A la mi-février, à environ 5:30 pm, une bombe que les témoins ont decrit comme une bombe-baril, a frappé une maison à un étage dans le quartier de Nayrib, tuant une mère et ses trois enfants et blessant un quatrième. Les témoins interviewés par Human Rights Watch étaient incapables de se rappeler la date exacte. Le père des enfants a dit à Human Rights Watch que sa femme Diyah Wawee, Hasan (18 mois), Abdelkarim (3 ans) et Ahmed (10 ans), ont été tués dans l’attaque et que son quatrième fils a été blessé. Il a également indiqué à Human Rights Watch que la même bombe a tué Mohammed, le fils de son frère âgé de 10 ans, sa sœur Fatima de 2 ans ainsi qu’un troisième enfant Mohammed al-Ali Wawee. Il a précisé que la bombe a détruit leurs maisons qui se trouvaient dans un quartier résidentiel dans lequel aucune cible militaire n’était présente.

Camp palestinien de Hendarat à Alep

Human Rights Watch a parlé a quatre hommes du camp de refugies palestiniens de Hendarat situé au nord est d’Alep, lesquels ont déclaré avoir fui la zone avec leurs familles à cause des bombardements gouvernementaux sur le camp à base de bombes-barils.

Selon les hommes, les quartiers avoisinants ont été les premiers à être attaqués avec des bombes-barils, avant que le camp lui-même soit bombardé le 21 février. A la suite de ce bombardement, plus de 200 résidents du camp ont décidé de fuir en Turquie. Un homme, « Omar » a dit à Human Rights Watch qu’il s’agissait du troisième déplacement de masse du camp à cause de la guerre et que pratiquement aucun des 7 000- 8 000 personnes qui se trouvaient à l’origine dans ce camp ne s’y trouvait encore.

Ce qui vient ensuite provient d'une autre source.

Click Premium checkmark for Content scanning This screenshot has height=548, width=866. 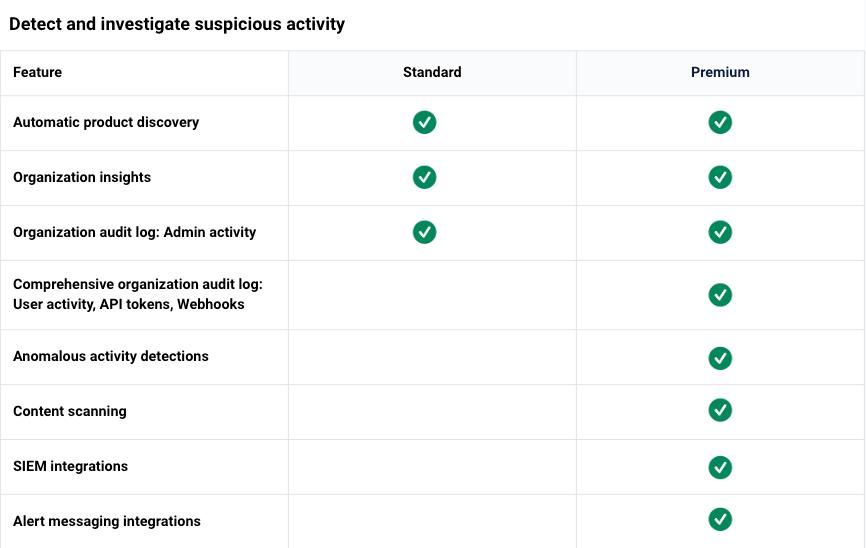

Un second résident, « Bassam », a déclaré à Human Rights Watch que trois bombes-barils se sont abattues sur une partie du camp le 21 février (la section Mashrou), a environ 11.20 du matin, avant la prière du vendredi. Il a déclaré que l’une de ces frappes a tué une fille et sa mère alors qu’elles marchaient à proximité de la citerne à eau du quartier.

Omar et deux autres résidents ont également parlé à Human Rights Watch de l’attaque du 21 février. Aucun des résidents ne connaissait les noms des femmes et de la fille, tuées ce jour-là ; ils pensaient qu’il s’agissait probablement de syriens qui se sont déplacés pour échapper aux attaques gouvernementales dans d’autres zones du gouvernorat d’Alep.

Les résidents ont également indiqué à Human Rights Watch qu’il n’y avait pas de positions militaires à l’intérieur du camp, décrivant ce dernier comme une zone résidentielle loin des zones de front. Le camp, ont-ils précisé à Human Rights Watch, est administré par un conseil islamique [Sharia] d’opposition local, que les résidents ont décrit comme civil. Ce conseil islamique ne se trouvait pas dans la section Mashrou du camp qui a été touchée.